Dr. Kisenge said patients with mitral stenosis were attended to during a two-day camp while those with blocked valves were implanted with pacemakers. He explained that complications with the heart valve may arise when the valve does not open properly or has problems closing, blocking the flow of blood through the heart’s chambers.
Most of the corrective operations were performed using a non-invasive radical procedure known as Balloon Valvuloplasty, which serves to widen the opening of a narrowed heart valve (flaps of tissue that control the unidirectional flow of blood in the heart) and improve blood flow through the heart.
“All the surgeries were performed without any need for incision. The good thing about this procedure is that, a patient recovers in a very short time due to the fact that he or she does not have to heal from a major wound. The procedure is medically known as Balloon Mitral Valvuloplasty (BMV) for rheumatic heart diseases,” said Dr. Kisenge.

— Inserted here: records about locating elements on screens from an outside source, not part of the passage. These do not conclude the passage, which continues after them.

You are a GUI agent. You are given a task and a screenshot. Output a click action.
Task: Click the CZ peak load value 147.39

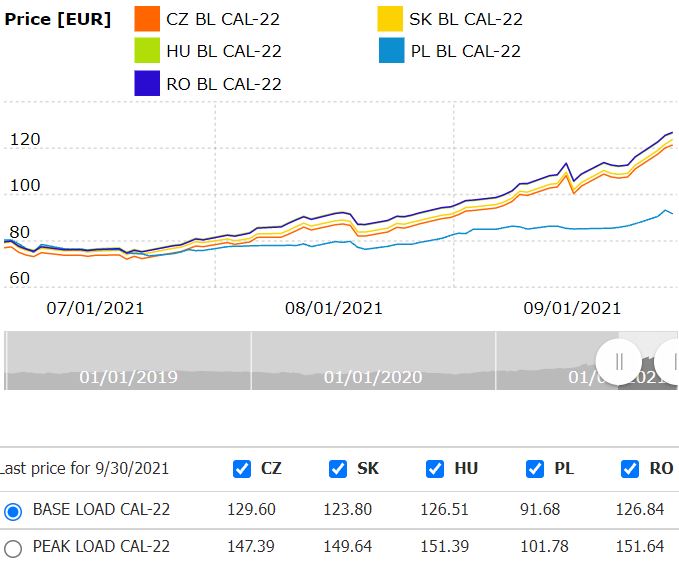(257, 547)
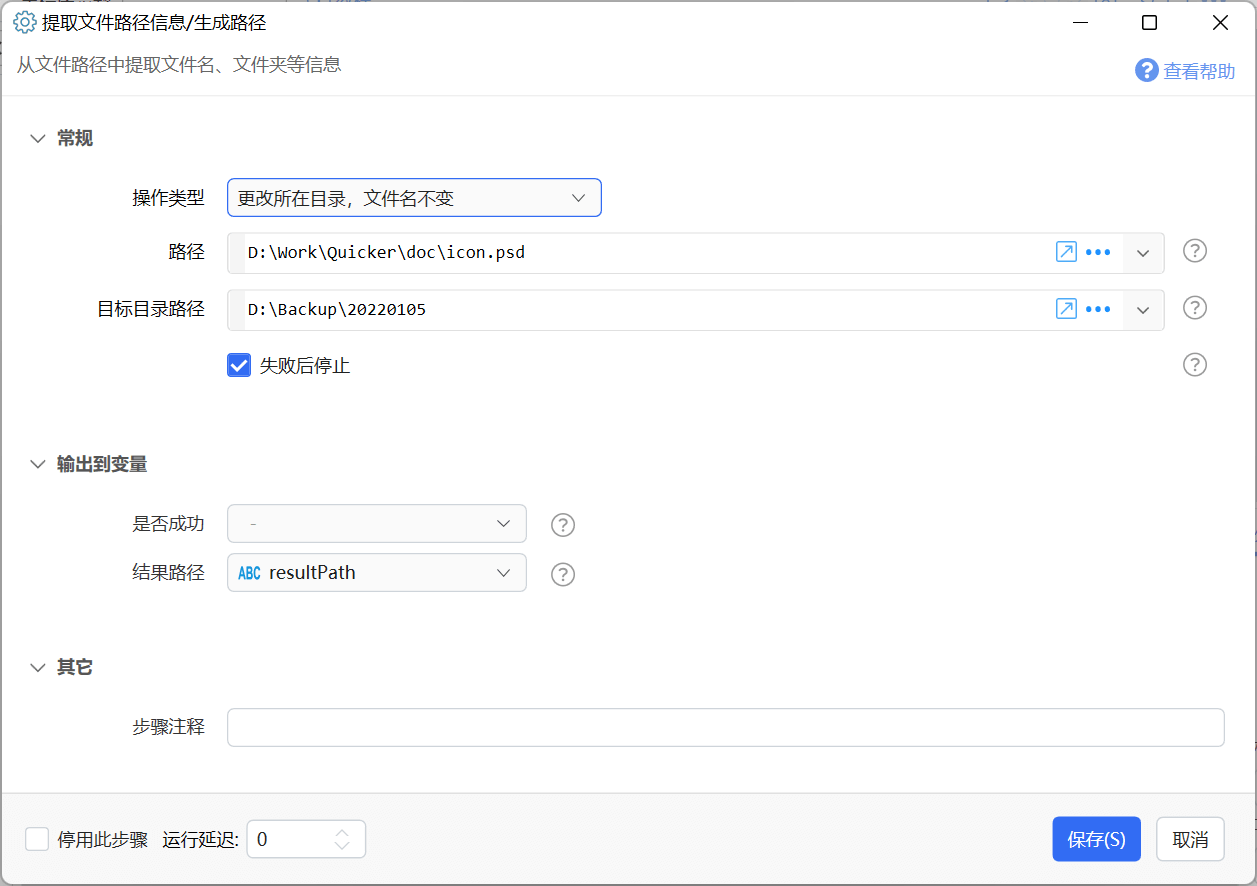The image size is (1257, 886).
Task: Click the 保存(S) button
Action: click(x=1096, y=839)

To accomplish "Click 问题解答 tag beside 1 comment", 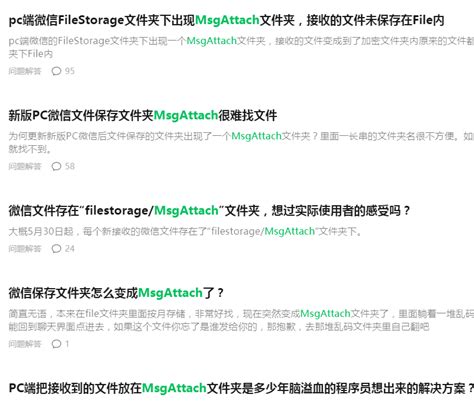I will coord(25,344).
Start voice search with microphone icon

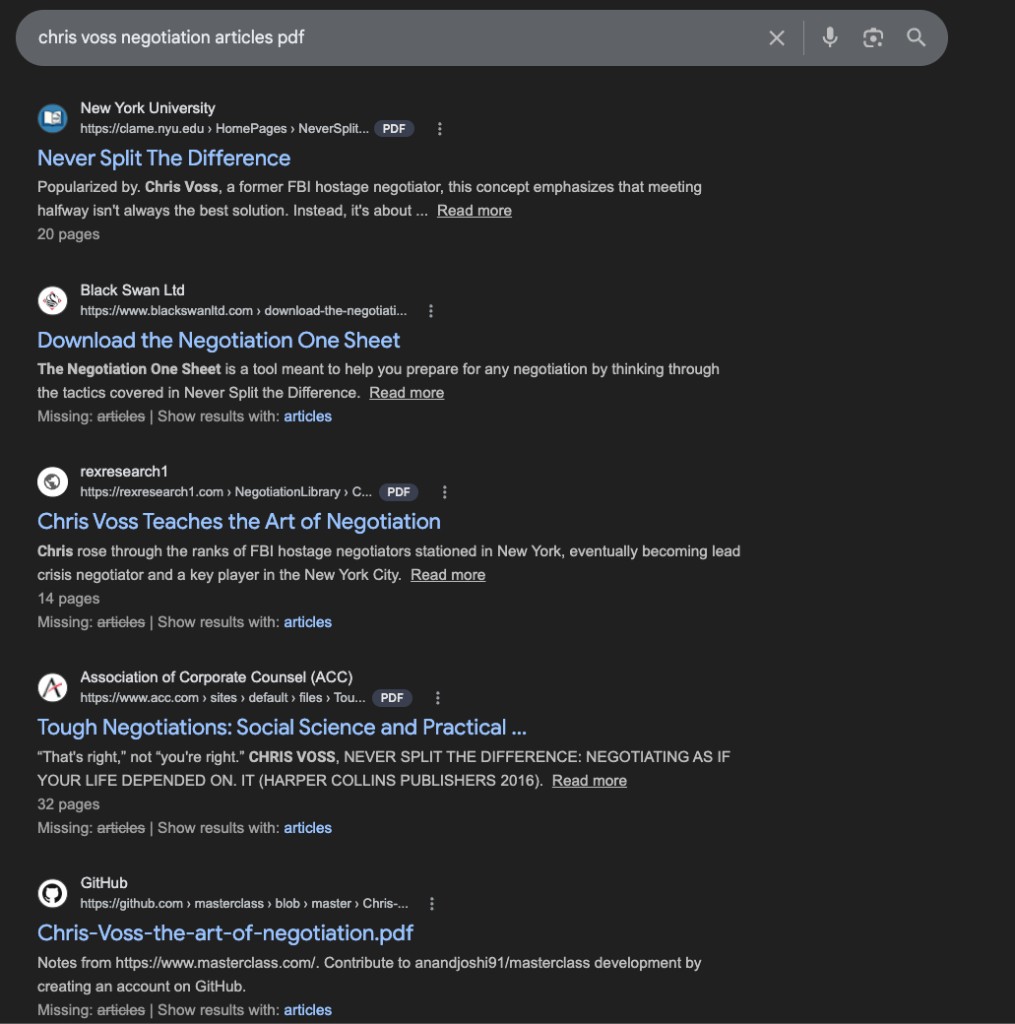(830, 38)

Dr. Kisenge expects most of the patients to be discharged from the hospital a few days after the operations depending on their recovery speed.
Last month, specialists at the JKCI also announced the successful surgeries of six patients (three adult men and three adult women) suffering from coronary artery chronic total occlusion (CTO).
CTO is a complete or almost complete blockage of a coronary artery for at least 30 days. It is caused by a heavy build-up of atherosclerotic plaque within the artery.
Last November, Tanzanian President John Magufuli impressed many and shored up confidence in the country’s health sector when he revealed that First Lady Janet Magufuli had been ill and received treatment at a public hospital.